アルコールと肝臓の関係について

アルコールと肝臓の関係についてお話します。
「肝臓の病気(特に肝硬変)」と耳にすると、思い浮かぶのはアルコールとの関連性です。
欧米諸国は肝硬変患者の約8割は<アルコール性肝硬変>です。
アルコールと肝硬変はとても密着な関係があるのは明白です。
日本では肝硬変患者の8割はB型肝炎やC型肝炎のウイルスが原因だとされています。
我が国は欧米諸国と比較すると国民1人あたりのアルコール消費量は少ない傾向にありました。
しかしながら食生活が欧米化してくるにつれて年々アルコールの消費量は増えてきています。
1994(平成6)年の統計では人口1人辺りの年間飲酒量は純アルコール量で6.6リットルに達しています。
成人1人あたりの年間飲酒量に換算したら8.7リットルになり350mlの缶ビールならば約500本になります。

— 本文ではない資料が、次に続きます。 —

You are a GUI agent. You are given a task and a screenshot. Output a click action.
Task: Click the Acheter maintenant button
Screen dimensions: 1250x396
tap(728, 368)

毎日晩酌する人は男性で30%から40%で女性は5%から10%です。
毎日飲酒する習慣がある人たちは実際にはこの数倍の量のアルコールを摂取していることになります。
世界各国の人口1人あたりのアルコール消費量をみてみましょう。
20年前のデータと比較するとヨーロッパ各国ではかなり減少しています。
日本はアルコール消費量が増えている数少ない国になっているのです。
全ての肝硬変患者の中に占めるアルコール性肝硬変の比率も11.1%(昭和43)から20.05%(昭和53年)と毎年増加しています。
それ以降は横ばい状態で、1989(平成元)年から3年間はやや低下傾向になっています。